The following morning was full of stress and confusion as we tried to deal with the skunk. Unfortunately for the skunk, it now had a taste for chicken and had to be permanently disposed of. Dad had been meaning to take the certification course for his Arms Licence, but hadn’t gotten around to that yet. So, armed with only a pellet gun, he spent close to an hour playing hide and seek with the skunk, trying to hit it with a kill shot while protecting himself from getting sprayed by the skunk. In the end, Dad won and the skunk lost. Through the whole ordeal, the skunk did not spray but kept that for its finale; the spray was its swan song. Multiple changes of clothes and showers later, and we were ready to get back to our normal routines.

Back to that pet hen. Our daughter was devastated. She blamed herself (probably some truth to that) for hurting her “pet” so that it could not escape the skunk. Despite our constant reminder that chickens are not pets, they are farm animals, she had grown attached to that hen and grieved its death.

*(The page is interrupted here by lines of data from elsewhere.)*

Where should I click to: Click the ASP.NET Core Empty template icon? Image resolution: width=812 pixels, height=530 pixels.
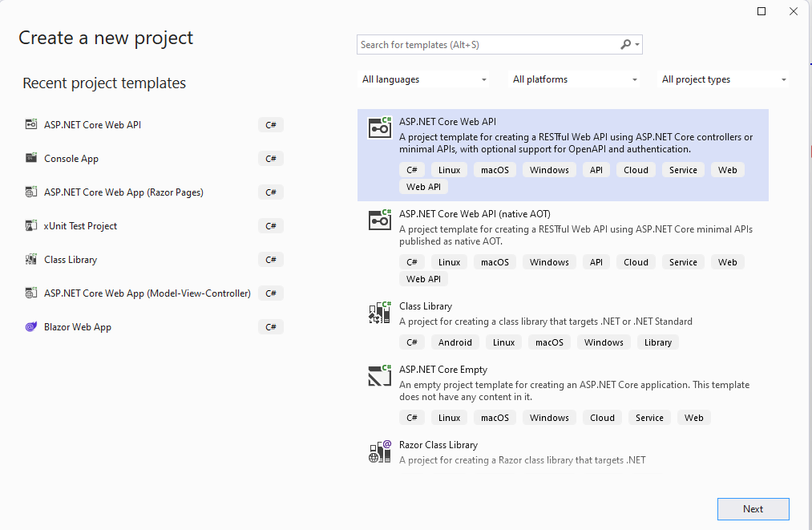(379, 375)
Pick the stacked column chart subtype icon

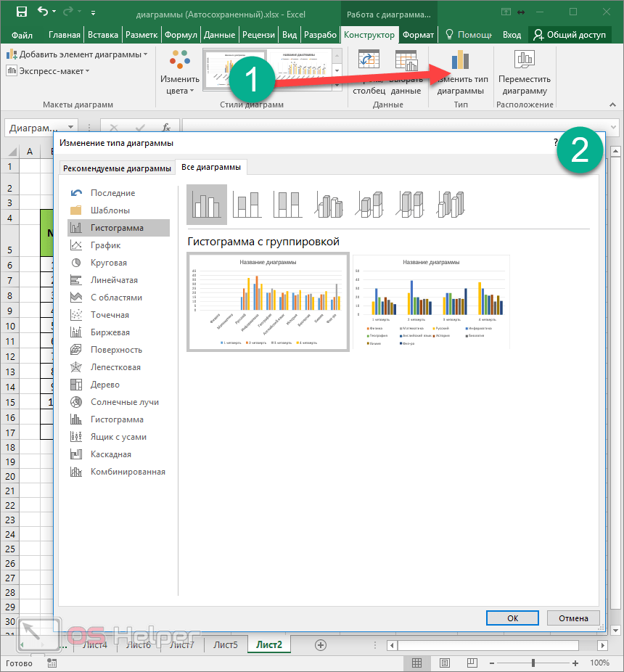(247, 204)
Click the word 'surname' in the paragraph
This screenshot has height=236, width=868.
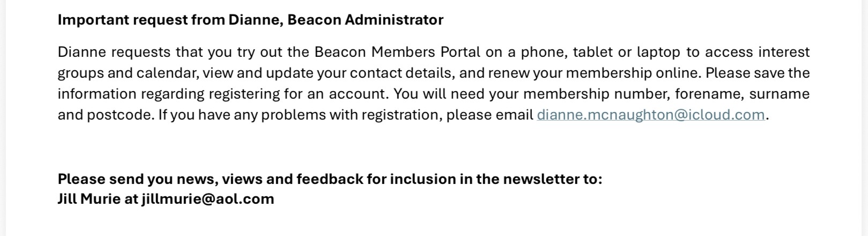(779, 94)
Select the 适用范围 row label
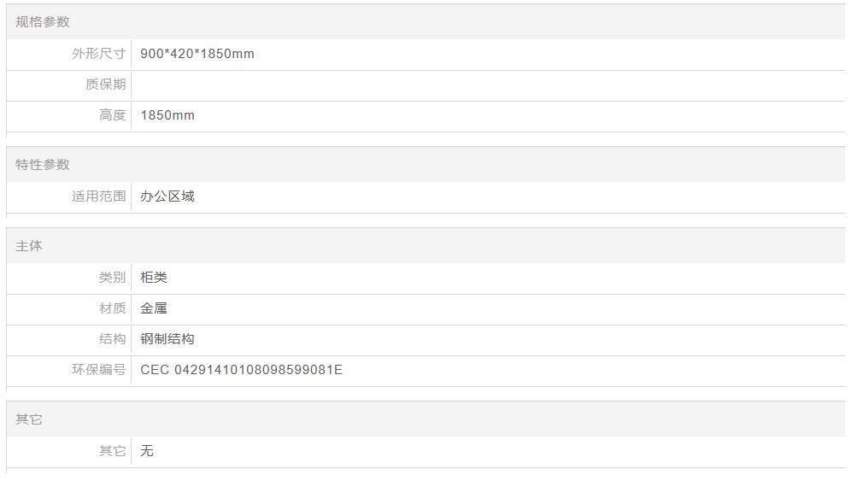Viewport: 852px width, 504px height. 98,196
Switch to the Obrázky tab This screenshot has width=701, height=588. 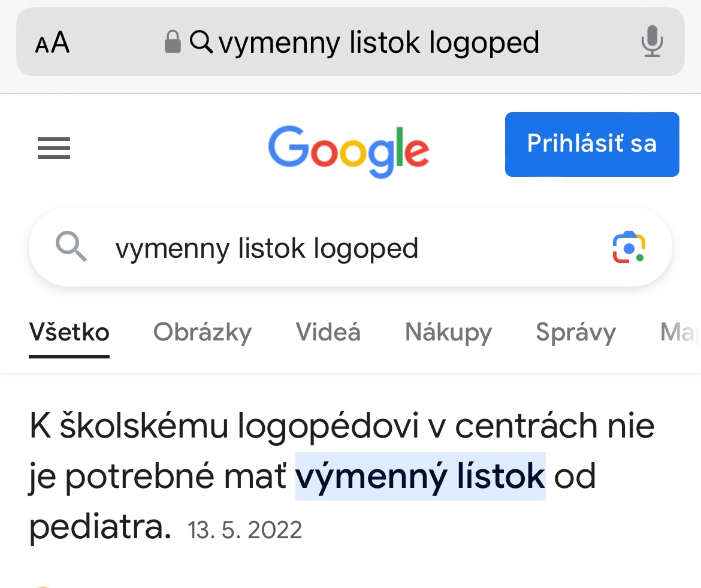[203, 332]
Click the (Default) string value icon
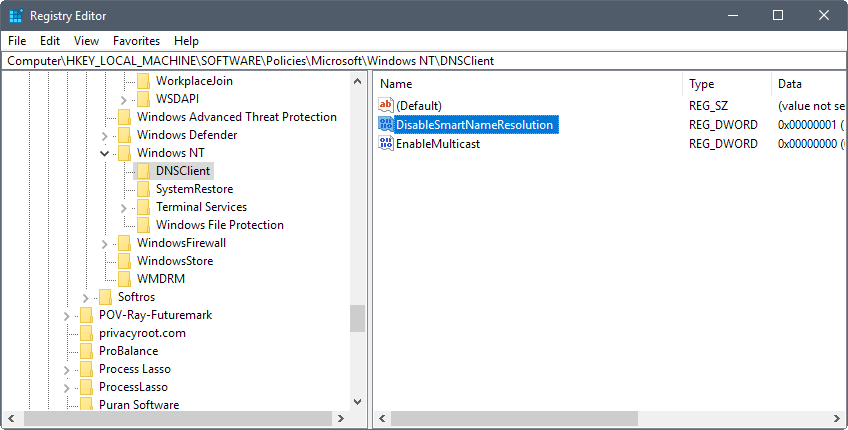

In an effort to protect both our children and our farm animals from another owner-pet relationship, we adopted a different sort of animal for the purpose of being a loveable pet. Something cuddly and relatively low maintenance. We settled on a rabbit. We brought home our new pet and, unlike the chickens, we keep her in the house. Fortunately for us, she came spade and litter-trained (phew) and her upkeep is easy enough that the children can handle it themselves (with some continual reminders, of course). We could even classify the rabbit as a productive farm animal; her manure is a great fertilizer!